Product Hunt–style comments (not star reviews)
  • No comments yet — start the thread.
general reviews

Ratings

4.757 reviews
  • Liam Martin· Dec 28, 2024

    implementing-continuous-security-validation-with-bas reduced setup friction for our internal harness; good balance of opinion and flexibility.

  • Aisha Desai· Dec 24, 2024

    implementing-continuous-security-validation-with-bas is among the better-maintained entries we tried; worth keeping pinned for repeat workflows.

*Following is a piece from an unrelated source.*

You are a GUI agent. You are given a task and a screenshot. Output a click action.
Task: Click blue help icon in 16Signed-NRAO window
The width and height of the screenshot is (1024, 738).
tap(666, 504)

  • Zaid Thomas· Dec 8, 2024

    I recommend implementing-continuous-security-validation-with-bas for anyone iterating fast on agent tooling; clear intent and a small, reviewable surface area.

  • Pratham Ware· Dec 4, 2024

    Registry listing for implementing-continuous-security-validation-with-bas matched our evaluation — installs cleanly and behaves as described in the markdown.

  • Liam Haddad· Dec 4, 2024

    implementing-continuous-security-validation-with-bas reduced setup friction for our internal harness; good balance of opinion and flexibility.

  • Olivia White· Nov 27, 2024

    implementing-continuous-security-validation-with-bas fits our agent workflows well — practical, well scoped, and easy to wire into existing repos.

  • Yash Thakker· Nov 23, 2024

    implementing-continuous-security-validation-with-bas reduced setup friction for our internal harness; good balance of opinion and flexibility.

  • Michael Patel· Nov 23, 2024

    Registry listing for implementing-continuous-security-validation-with-bas matched our evaluation — installs cleanly and behaves as described in the markdown.

  • Liam Taylor· Nov 19, 2024

    Registry listing for implementing-continuous-security-validation-with-bas matched our evaluation — installs cleanly and behaves as described in the markdown.

  • Emma Rahman· Nov 15, 2024

    Keeps context tight: implementing-continuous-security-validation-with-bas is the kind of skill you can hand to a new teammate without a long onboarding doc.